Efficient Dimension-reduction Technique for the Joint Analysis of Correlated Phenotypes

Maxime Turgeon, Karim Oualkacha, Antonio Ciampi, Golsa Dehghan, Brent Zanke, Celia Greenwood, Aurélie Labbe

Background: Over the past decade, researchers have pointed out several limitations of the genome-wide association paradigm. In particular, in the presence of pleiotropy and correlated phenotypes, testing the association between genomic loci and phenotypes in a series of pairwise analyses, ignoring the correlation, can lead to low power.
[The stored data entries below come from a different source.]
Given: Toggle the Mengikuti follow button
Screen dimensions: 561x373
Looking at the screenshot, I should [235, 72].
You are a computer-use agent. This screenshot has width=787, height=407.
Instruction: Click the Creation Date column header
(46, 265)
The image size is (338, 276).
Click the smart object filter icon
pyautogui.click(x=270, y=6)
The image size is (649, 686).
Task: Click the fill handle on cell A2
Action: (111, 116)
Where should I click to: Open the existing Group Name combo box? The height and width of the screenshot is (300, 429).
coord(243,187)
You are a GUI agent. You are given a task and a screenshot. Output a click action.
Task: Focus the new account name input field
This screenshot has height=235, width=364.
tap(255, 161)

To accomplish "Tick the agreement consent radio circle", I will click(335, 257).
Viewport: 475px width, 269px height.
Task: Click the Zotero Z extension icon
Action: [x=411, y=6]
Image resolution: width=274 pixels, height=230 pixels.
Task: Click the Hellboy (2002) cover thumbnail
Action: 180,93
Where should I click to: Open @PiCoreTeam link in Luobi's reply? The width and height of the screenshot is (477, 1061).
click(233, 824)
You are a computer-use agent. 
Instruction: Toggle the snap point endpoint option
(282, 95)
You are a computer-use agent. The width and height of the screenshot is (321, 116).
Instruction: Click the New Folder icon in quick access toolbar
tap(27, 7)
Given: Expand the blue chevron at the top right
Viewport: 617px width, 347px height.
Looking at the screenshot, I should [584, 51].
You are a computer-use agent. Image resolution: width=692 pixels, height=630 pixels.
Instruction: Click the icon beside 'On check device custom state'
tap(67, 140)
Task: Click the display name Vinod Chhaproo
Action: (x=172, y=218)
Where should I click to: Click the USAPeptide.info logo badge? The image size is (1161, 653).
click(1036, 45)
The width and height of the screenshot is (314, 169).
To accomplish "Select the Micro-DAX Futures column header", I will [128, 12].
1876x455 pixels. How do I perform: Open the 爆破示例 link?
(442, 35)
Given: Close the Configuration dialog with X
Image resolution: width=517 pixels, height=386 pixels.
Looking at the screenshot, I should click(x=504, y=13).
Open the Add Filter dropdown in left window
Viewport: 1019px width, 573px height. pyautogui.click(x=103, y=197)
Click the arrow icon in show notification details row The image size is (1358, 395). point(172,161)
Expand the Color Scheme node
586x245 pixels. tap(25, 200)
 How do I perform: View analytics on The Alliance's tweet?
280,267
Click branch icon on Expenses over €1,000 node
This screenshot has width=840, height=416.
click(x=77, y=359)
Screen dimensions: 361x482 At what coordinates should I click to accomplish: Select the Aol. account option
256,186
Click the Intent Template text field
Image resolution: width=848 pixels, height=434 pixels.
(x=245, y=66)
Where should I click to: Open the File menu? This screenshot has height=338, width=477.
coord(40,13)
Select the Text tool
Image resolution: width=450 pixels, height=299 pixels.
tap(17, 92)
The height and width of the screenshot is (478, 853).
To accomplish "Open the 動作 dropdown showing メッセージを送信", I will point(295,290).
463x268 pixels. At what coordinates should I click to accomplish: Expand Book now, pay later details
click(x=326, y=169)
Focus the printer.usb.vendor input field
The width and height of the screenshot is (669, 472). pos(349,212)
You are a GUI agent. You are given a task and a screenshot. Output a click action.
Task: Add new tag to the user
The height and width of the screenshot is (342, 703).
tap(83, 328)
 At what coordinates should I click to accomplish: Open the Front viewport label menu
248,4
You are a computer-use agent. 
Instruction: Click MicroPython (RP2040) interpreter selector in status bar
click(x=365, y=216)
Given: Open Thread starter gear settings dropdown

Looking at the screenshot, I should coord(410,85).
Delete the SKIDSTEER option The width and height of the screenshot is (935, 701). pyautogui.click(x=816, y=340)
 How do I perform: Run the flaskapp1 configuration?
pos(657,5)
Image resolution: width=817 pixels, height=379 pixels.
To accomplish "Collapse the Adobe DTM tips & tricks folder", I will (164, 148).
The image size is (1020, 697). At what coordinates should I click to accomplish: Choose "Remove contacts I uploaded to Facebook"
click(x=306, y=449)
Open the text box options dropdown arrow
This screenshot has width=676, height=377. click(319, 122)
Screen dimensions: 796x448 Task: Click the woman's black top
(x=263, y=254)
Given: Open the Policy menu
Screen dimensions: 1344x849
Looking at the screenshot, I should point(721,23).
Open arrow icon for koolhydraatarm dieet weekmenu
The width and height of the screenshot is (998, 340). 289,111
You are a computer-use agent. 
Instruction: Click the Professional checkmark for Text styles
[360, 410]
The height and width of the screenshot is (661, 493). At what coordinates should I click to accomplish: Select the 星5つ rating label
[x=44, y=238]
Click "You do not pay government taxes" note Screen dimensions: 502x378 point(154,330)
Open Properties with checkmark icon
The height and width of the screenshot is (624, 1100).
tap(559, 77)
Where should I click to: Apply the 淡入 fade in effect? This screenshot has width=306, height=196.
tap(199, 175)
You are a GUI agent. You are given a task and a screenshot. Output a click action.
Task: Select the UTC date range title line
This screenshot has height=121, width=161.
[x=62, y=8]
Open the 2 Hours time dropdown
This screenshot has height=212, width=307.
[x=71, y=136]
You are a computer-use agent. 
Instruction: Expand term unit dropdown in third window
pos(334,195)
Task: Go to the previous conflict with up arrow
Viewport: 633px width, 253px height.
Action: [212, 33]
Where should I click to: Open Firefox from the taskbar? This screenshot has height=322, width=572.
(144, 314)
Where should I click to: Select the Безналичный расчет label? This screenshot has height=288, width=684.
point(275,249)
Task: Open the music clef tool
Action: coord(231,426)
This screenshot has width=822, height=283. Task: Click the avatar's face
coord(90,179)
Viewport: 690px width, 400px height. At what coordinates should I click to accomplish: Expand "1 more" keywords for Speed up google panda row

Principal components of explained variance (PCEV), formerly known as principal components of heritability (PCH) in the context of genotype data, has been proposed as a dimension-reduction technique which is similar in spirit to principal components analysis (PCA), but which takes the genetic association into account when defining the principal components. However, in the presence of high- dimensional phenotypes, PCEV may be unstable and current high-dimensional methods require parameters than are computationally expensive to tune.

Methods: Under the assumption that the variables can be partitioned into independent subsets, we present an efficient scheme enabling testing genetic associations that has good power and does not require tuning parameters. We investigate the sensitivity of our approach to violations of our assumption about the independence of subsets, and we also present a real-data application.

Results: We show that our proposed method is computationally faster than current competitors and is weakly sensitive to the independence assumption. Moreover, under certain scenarios, it has higher power than principal components regression in detecting a true association.

Conclusions: Our approach can successfully and efficiently be used by researchers for joint analyses of high-dimensional, correlated phenotypes.

Key words: Dimension reduction; methylation; pleiotropy; high-dimensional data; multivariate phenotypes.